EXTRACT »
+++

This happens for three predefined symbols: DEFAULT_UNWIND
,
DEFAULT_FAR_RETURN
and DEFAULT_FAR_REVERT
.
For example, if the symbol DEFAULT_FAR_RETURN
is not explicitly defined, it
will be defined automatically and the following landing pad will be appended to
the executable code:
;; landing pad for returns
DEFAULT_FAR_RETURN:
retl @DEFAULT_FAR_RETURN
If the contract executes an instruction retl @DEFAULT_FAR_RETURN
, the control is
passed to the address DEFAULT_FAR_RETURN
, which hosts the same instruction.
This starts a loop, popping all near call frames from the callstack. The last
retl
will perform a far return from the contract.
This allows emitting retl @DEFAULT_FAR_RETURN
to return from any place inside
the contract, no matter how many near calls are currently active.
If neither of the predefined symbols DEFAULT_UNWIND
, DEFAULT_FAR_RETURN
,
DEFAULT_FAR_REVERT
was defined explicitly, the following code will be emitted
after the .text
section.
;; landing pad for near calls
DEFAULT_UNWIND:
ret.panic.to_label r0, @DEFAULT_UNWIND
;; landing pad for returns
DEFAULT_FAR_RETURN:
ret.ok.to_label r1, @DEFAULT_FAR_RETURN
;; landing pad for reverts
DEFAULT_FAR_REVERT:
ret.revert.to_label r1, @DEFAULT_FAR_REVERT
Code padding
The code section starts at 0, if we count the initializing code as its part.
Therefore, it is aligned on a 32 byte boundary.
If the total number of instructions, with the landing pads, is not divisible by
4, the assembler emits 1 to 3 INVALID
instructions as a padding.
This way, the instructions will fill a certain number of words completely, and
the following region (constant pool region) is aligned on a 32 byte boundary as
well.
Constant pool region
The constant pool region is aligned on a 32 byte boundary. It is placed immediately after the code region and contains:
- Constants defined in
.rodata
section. - Initializers for mutable globals.
- Padding: nothing or a zero-word to ensure, that the total length of the binary file, including the following hash, equals to an odd number of words.
- Optionally, metadata hash.
Metadata Hash
An optional, implementation-defined hash of the contract metadata, which may include its source. Depending on the initial layer where the compilation starts (a Solidity contract, its YUL code, assembly), the hash value may be different.
Currently either the hash is computed as keccak256
, or it is omitted completely.

+++

MATERIAL »

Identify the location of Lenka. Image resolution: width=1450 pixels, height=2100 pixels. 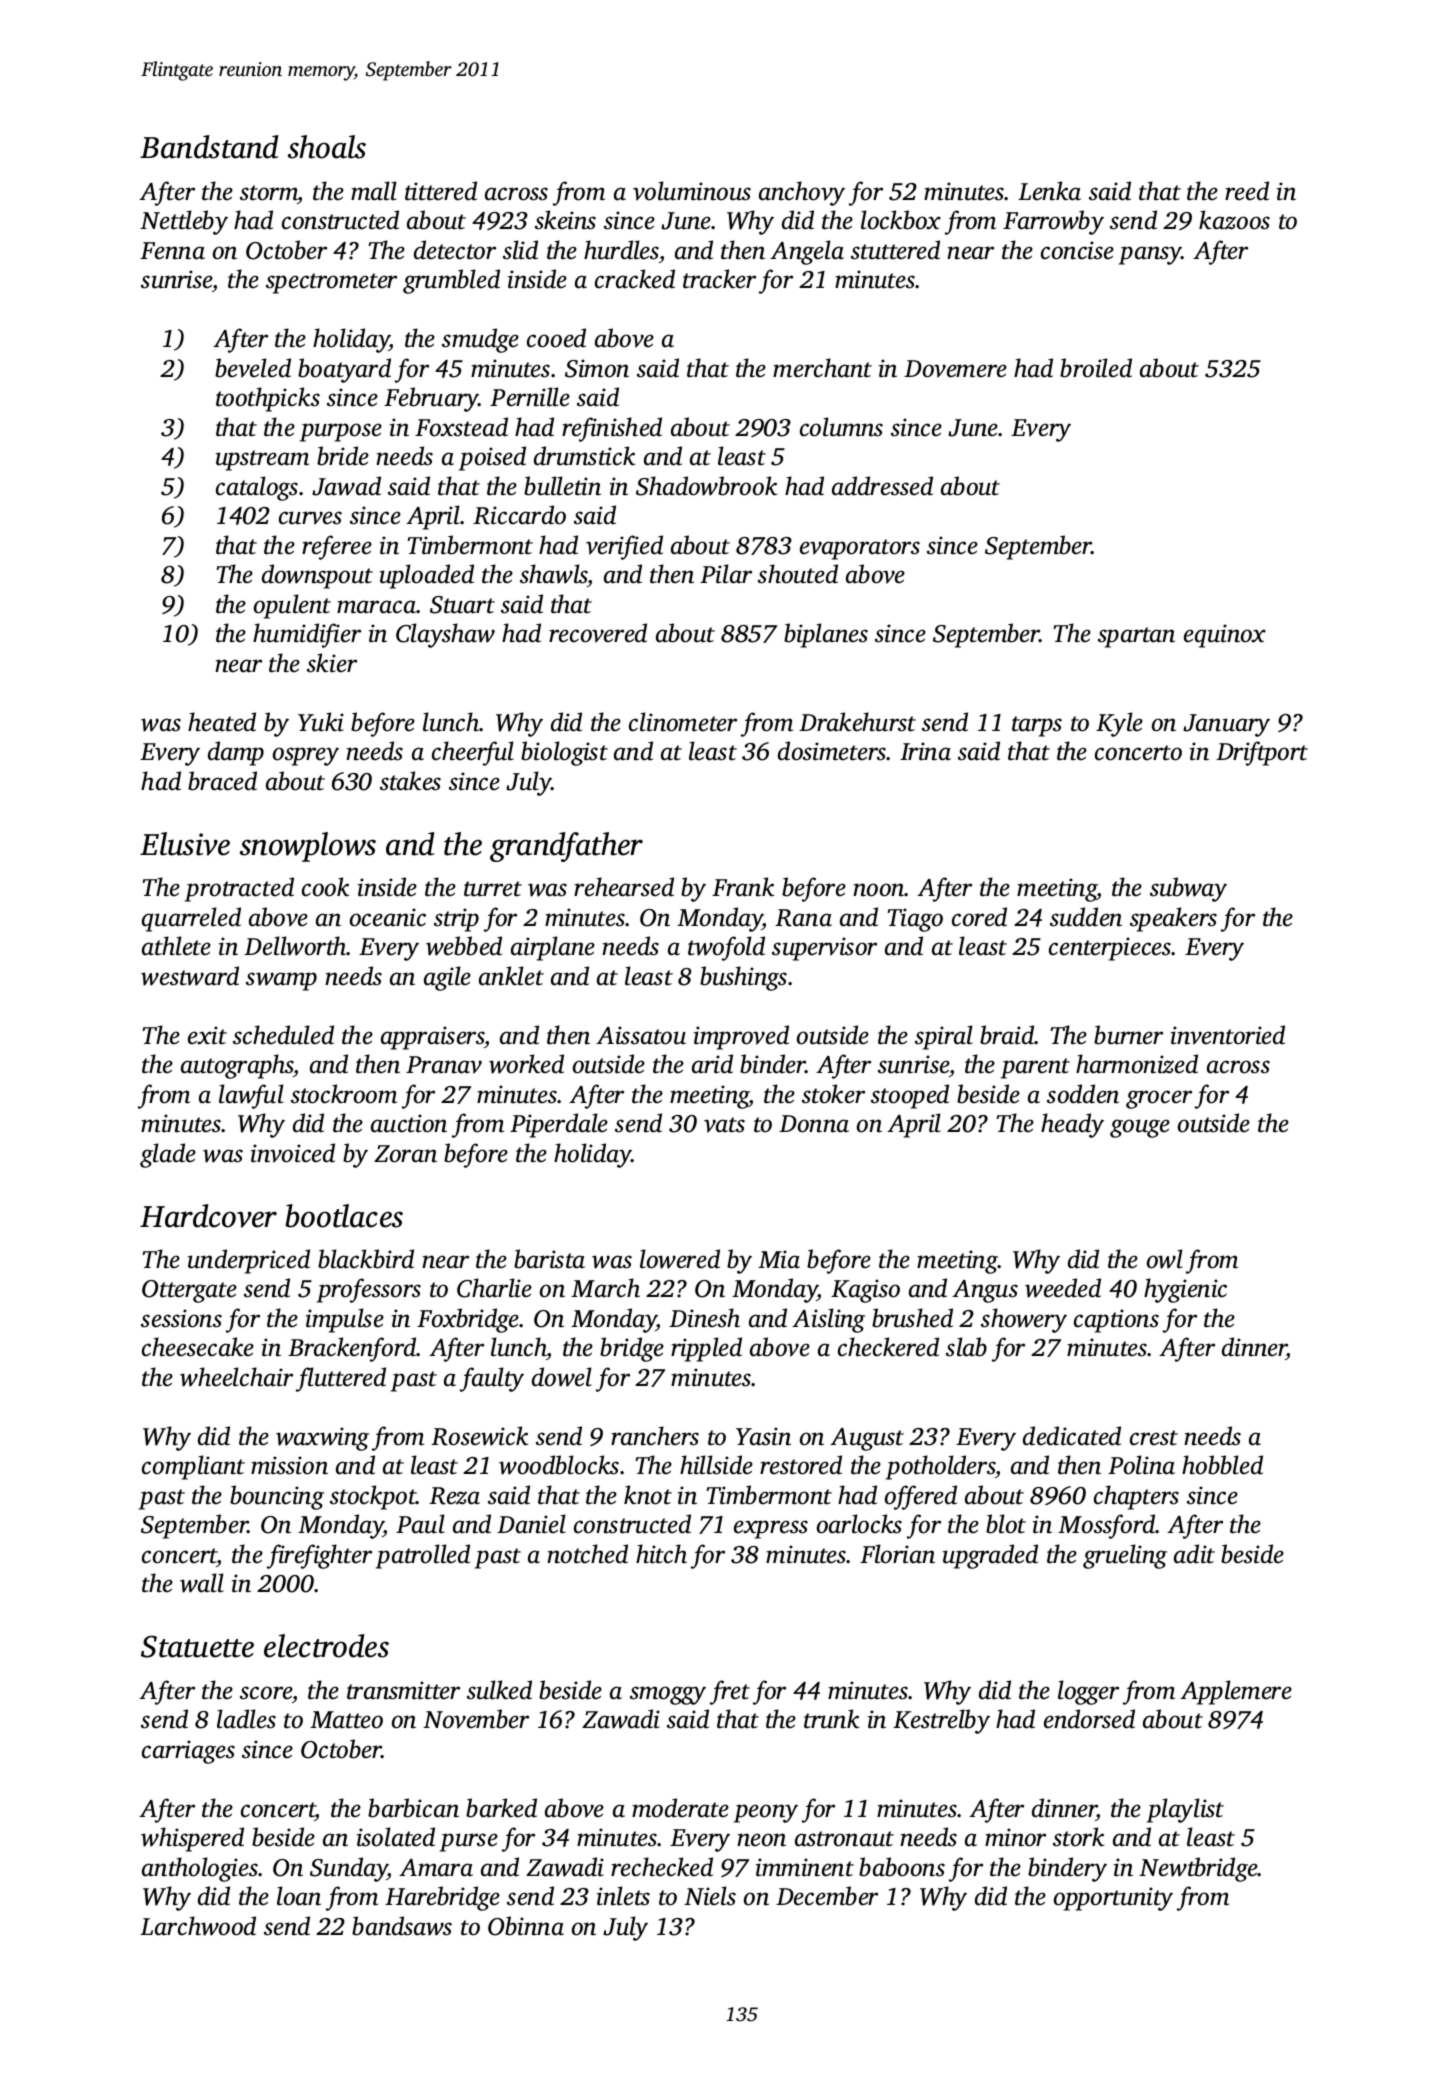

+++

According to the text on assembler landing pads and code padding, how many INVALID instructions does the assembler emit as padding?

From 1 to 3, when the total number of instructions, including the landing pads, is not divisible by 4.